[[ Provided data, beginning ]]
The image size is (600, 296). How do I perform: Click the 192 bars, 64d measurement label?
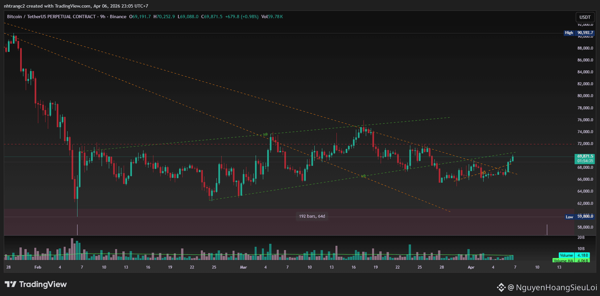[312, 216]
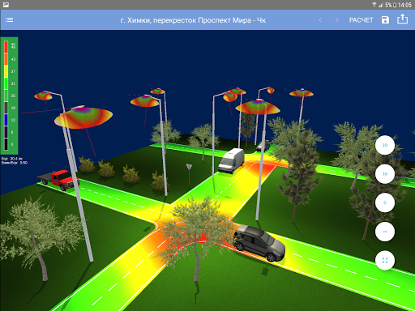Run the РАСЧЕТ calculation
Image resolution: width=415 pixels, height=311 pixels.
point(361,20)
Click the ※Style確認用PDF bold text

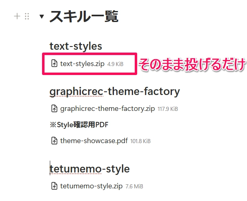click(79, 124)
[[ Provided data, end ]]
_Exercise directions_
Reproduce the lines above exactly, image-free.

_Solution for this exercise_
The image size is (600, 296). How do I perform: Click the 192 bars, 64d measurement label?
[312, 216]
Run the РАСЧЕТ calculation
Image resolution: width=415 pixels, height=311 pixels.
point(361,20)
Click the ※Style確認用PDF bold text

click(79, 124)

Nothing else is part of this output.